- **GOALS**:
1 - In the news passage about the Kill Weed burner recall, repeat everything from "A spokesman for" down to "to his family.".
2 - Finish out the next part of the news passage about the Kill Weed burner recall, starting after its last sentence.

- **DOCUMENT SECTION**:
****************

According to instructions provided by the Taiwan-based manufacturers of the Kill Weed burner, the flame gun works by “heating the weed foliage with an intense heat of up to 1,300 degrees celsius which destroys the internal cell structure of the plant, causing it to wither and die.”

The product, to which users attach a can of pressurised butane gas, is sold by Hertfordshire retailers Coopers of Stortford which has advised its customers to return Kill Weed after a Europe-wide recall notice was issued warning that consumers were at “serious risk” of burns and/or fire.

The notice said: “If the gas canister is not fitted correctly, this can lead to a leakage of gas and (the) risk of fire when (the) product is ignited for normal use.”

A spokesman for Coopers of Stortford said: “We are extremely sorry to hear about the death of Mr Dunlop and our thoughts and sympathies go out to his family.

****************

(Recorded data)
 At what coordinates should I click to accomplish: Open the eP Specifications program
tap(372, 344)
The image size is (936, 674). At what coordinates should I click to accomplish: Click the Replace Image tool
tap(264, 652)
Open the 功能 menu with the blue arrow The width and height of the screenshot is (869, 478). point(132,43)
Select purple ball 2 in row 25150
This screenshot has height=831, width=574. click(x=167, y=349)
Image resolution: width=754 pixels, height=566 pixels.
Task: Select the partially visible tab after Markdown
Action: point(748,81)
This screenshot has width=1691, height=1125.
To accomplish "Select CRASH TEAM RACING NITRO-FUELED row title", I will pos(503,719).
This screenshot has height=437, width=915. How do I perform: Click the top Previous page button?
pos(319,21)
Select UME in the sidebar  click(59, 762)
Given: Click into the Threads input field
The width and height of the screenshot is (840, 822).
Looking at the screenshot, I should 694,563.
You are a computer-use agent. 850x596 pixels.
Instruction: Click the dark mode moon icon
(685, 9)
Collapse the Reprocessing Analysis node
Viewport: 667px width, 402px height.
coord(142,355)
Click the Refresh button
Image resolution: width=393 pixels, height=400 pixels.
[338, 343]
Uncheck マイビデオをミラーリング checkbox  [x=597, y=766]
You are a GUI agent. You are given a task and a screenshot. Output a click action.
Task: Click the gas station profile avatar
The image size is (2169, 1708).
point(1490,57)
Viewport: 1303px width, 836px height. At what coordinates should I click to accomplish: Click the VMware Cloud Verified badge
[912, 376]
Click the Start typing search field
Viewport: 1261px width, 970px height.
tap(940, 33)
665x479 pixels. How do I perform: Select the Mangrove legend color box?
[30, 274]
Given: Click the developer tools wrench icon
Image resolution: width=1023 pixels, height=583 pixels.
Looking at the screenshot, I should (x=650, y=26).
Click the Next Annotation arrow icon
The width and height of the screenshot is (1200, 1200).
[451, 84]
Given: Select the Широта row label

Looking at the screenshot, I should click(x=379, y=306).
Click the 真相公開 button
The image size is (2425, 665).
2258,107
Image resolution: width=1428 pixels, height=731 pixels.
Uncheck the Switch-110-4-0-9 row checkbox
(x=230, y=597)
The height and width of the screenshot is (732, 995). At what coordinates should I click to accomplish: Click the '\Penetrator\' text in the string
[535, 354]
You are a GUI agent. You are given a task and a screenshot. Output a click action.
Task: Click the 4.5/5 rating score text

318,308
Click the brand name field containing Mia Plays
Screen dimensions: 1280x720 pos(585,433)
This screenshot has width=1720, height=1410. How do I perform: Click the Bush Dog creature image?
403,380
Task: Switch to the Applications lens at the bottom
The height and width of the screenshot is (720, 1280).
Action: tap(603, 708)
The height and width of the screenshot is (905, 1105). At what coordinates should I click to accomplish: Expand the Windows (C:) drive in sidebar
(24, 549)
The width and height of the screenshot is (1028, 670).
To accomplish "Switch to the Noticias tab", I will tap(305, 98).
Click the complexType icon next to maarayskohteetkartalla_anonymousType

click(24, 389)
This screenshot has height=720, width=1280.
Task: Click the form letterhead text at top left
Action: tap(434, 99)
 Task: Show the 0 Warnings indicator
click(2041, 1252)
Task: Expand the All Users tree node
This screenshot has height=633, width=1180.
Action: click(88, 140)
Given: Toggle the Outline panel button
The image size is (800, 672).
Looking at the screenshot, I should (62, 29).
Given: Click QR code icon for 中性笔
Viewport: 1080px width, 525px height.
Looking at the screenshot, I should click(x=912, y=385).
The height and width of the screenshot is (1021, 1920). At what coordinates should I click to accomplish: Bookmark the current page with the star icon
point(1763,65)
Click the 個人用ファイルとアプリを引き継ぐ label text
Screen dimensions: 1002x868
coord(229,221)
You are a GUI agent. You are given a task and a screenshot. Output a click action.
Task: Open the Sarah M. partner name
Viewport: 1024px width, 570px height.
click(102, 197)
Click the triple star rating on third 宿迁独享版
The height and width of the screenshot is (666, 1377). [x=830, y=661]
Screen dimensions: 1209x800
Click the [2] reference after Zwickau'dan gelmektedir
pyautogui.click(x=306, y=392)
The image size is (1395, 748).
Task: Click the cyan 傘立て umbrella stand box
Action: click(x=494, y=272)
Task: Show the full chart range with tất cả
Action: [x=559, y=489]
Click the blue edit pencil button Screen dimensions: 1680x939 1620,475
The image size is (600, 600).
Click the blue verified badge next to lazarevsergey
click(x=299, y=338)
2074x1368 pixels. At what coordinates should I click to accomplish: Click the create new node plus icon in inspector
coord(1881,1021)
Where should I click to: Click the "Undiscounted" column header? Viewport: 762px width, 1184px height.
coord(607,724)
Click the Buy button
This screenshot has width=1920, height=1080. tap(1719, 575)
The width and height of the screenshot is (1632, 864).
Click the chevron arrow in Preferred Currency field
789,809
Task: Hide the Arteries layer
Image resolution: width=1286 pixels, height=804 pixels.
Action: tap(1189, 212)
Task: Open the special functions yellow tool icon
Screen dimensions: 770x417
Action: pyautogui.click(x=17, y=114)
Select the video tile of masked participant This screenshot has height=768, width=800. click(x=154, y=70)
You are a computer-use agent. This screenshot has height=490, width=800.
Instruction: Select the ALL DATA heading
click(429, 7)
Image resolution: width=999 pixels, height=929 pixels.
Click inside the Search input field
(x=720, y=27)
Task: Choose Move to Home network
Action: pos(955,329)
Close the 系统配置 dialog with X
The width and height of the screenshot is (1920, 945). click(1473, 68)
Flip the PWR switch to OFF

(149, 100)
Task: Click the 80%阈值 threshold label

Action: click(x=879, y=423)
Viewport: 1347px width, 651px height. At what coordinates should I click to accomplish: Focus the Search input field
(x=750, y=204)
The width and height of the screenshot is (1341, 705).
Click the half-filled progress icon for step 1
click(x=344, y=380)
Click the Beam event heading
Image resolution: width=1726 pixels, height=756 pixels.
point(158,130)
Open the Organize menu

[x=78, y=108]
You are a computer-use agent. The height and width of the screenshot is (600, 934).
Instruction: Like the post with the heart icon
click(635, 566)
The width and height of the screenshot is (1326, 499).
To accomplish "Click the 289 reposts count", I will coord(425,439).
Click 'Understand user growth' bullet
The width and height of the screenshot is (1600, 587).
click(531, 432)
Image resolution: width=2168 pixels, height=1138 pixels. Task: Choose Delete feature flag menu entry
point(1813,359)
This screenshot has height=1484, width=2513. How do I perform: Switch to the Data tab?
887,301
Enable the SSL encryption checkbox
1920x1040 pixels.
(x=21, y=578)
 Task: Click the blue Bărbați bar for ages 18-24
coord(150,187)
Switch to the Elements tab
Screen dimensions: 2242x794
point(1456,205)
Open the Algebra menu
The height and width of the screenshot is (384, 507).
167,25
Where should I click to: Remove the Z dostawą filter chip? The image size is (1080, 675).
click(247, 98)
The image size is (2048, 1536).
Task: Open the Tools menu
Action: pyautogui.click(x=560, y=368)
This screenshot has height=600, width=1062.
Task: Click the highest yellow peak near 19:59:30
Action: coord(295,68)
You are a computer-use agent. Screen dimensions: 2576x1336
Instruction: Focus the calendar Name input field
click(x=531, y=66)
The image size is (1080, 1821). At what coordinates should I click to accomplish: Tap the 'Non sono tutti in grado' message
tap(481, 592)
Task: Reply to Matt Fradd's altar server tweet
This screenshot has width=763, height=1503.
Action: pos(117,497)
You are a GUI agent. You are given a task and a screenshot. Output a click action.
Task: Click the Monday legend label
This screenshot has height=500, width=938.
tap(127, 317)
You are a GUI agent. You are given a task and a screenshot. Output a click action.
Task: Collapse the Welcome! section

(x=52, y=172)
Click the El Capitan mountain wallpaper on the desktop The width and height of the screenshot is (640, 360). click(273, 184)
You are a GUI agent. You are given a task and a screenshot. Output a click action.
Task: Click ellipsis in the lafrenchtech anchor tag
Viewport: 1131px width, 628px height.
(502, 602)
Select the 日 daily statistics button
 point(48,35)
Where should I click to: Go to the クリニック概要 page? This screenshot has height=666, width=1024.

****************

- **ANSWERS PROVIDED**:
1 -
A spokesman for Coopers of Stortford said: “We are extremely sorry to hear about the death of Mr Dunlop and our thoughts and sympathies go out to his family.

2 -
“We were contacted by (Lincolnshire) Trading Standards in June following this tragic incident which may have involved one of our Kill Weed products.

“We co-operated fully and promptly with (Lincolnshire) Trading Standards after being informed, including voluntarily contacting customers, recalling the product and liaising with the manufacturer.

“We are unable to make any further comment at this time in view of a pending inquest and other possible investigations.”